While I like a lot of the variations in speech I’ve heard — intentional attempts to change people’s minds and attitudes by the use of words — I do have some quibbles with some words and phrases used at times. Obviously, it depends on the forum. People judge you by your words, so it would be good to think before you speak. For instance, some people will call the vagina a “yoni”. I understand that to be the Sanskrit word for “vagina”. It’s fine to use it whenever and wherever…except at the hospital (especially if you’re a doula or midwife who has transferred from a home birth), because in one word you will announce about yourself that you cannot, do not, or will not use the clinical terms, and they will probably think less of you — that your IQ has dropped dramatically, or that you’re one of those hippie natural-birth women whom they think ill of. I’ve heard from women who are justifiably angry and upset about unnecessary interventions, especially Cesareans, and they use terms which strongly highlight their feelings. That’s fine in many forums; but it will turn off your listeners in other forums. Friendly people will say, “Wow, she must be upset, and rightly so,” and will listen intently and sympathetically to your story. Others will say, “Boy, she’s angry — must be a nut-case!” and will not believe you no matter what you say.

What terms have you heard that you either love or make you cringe (or both, depending on the situation)?


4 Responses

  1. Ha! I’m still hung up on “mass psychosis about childbirth.” Funny how childbirth itself was once seen as hysteria, yet the real “hysteria” now is the outrageously fearful medical attitude toward each and every birth.

    Hope you’re well. =)

  2. I was really interested in the manipulation of terms that I learned in my hypnobirthing class – if you’ve read the book, you’ll know what I mean (wave instead of contraction, birth show instead of bloody show, etc.). In some ways I thought it was sensible and in some ways I thought it was silly. I’m kind of stuck in the middle. I agree with what your article said – it’s one’s manner of speech rather than one’s individual terms that counts. If one can frame one’s thoughts and wishes in a positive way, i.e. “I want to use a variety of positions” instead of “I don’t want to be restricted to bed,” etc., one will be received much more positively.

    I recently experienced this with a document I had to present. I was very angry when I wrote the document and knew that I came across that way, so I had some friends review it and tone it down. In the end it was much more positively written, even though the content was exactly the same, and I think the result was more positive than it would have been. It’s all in the phraseology.

  3. Ah, yes — I’ve heard many terms used in HypnoBabies — pressure waves, release of membranes, transformation (instead of “transition”), and so forth, to avoid triggering the associations the brain has with the terms as being harsh or painful. I remember reading some of Ina May Gaskin’s books, and other things in which they try not to use the word “contraction” because it sounds painful — someone calls them “baby hugs” because the uterus is hugging the baby. [Fwiw, I tried using those terms, and abandoned them because what I felt in labor was *contractions* not “waves” or “hugs” or any such thing. More power to those for whom it works, but it didn’t work for me either time! ;-)]

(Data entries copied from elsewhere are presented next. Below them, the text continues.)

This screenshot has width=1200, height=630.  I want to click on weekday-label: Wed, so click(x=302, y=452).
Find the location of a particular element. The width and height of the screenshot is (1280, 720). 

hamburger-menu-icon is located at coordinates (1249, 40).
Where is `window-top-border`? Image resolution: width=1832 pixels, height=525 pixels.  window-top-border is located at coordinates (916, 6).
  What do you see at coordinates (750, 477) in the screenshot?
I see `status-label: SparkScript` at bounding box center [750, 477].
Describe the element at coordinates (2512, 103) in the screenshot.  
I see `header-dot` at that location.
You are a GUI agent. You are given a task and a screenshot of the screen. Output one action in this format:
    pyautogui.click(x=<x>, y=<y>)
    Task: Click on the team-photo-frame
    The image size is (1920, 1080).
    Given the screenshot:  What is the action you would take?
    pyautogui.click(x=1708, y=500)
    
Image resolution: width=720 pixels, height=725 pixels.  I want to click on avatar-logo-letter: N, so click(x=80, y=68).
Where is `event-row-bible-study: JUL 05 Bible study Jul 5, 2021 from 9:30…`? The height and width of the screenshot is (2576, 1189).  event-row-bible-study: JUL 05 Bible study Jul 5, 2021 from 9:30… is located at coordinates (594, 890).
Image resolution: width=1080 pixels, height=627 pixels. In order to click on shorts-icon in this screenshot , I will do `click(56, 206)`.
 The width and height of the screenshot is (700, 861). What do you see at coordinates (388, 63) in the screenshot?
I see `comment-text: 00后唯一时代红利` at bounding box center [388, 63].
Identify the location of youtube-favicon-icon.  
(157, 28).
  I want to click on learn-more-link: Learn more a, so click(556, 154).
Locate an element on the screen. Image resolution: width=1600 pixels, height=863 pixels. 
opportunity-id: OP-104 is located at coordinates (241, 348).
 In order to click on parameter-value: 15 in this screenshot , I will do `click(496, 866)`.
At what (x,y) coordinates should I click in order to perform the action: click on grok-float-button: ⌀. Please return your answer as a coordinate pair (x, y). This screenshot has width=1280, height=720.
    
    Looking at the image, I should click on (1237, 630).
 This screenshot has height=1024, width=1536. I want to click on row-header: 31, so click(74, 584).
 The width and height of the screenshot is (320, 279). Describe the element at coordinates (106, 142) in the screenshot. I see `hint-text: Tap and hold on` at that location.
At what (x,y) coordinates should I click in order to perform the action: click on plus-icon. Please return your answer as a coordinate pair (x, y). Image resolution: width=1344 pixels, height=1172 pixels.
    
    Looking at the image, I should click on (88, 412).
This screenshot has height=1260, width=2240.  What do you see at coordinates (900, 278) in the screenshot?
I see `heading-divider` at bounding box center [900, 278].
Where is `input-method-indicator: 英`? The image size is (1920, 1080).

    As long as everyone in the room understands what is being meant and is respectful of the terms and the people who use them, I have no problem with using any terms. I’ve seen, however, many snide comments from Dr. Amy types, or on more-medical forums (as opposed to somebody’s personal blog, for example, where they are welcome to use whichever terms they darn well please) in which not only are the terms thought ill of, but so are the people who use the terms.

  4. I think the power of words is amazing. Positive words are so much more motivating than negative ones. I wish that care providers realized the power of their words, or even the tone of their voices.

    I can’t think of my favorites right now. But great topic!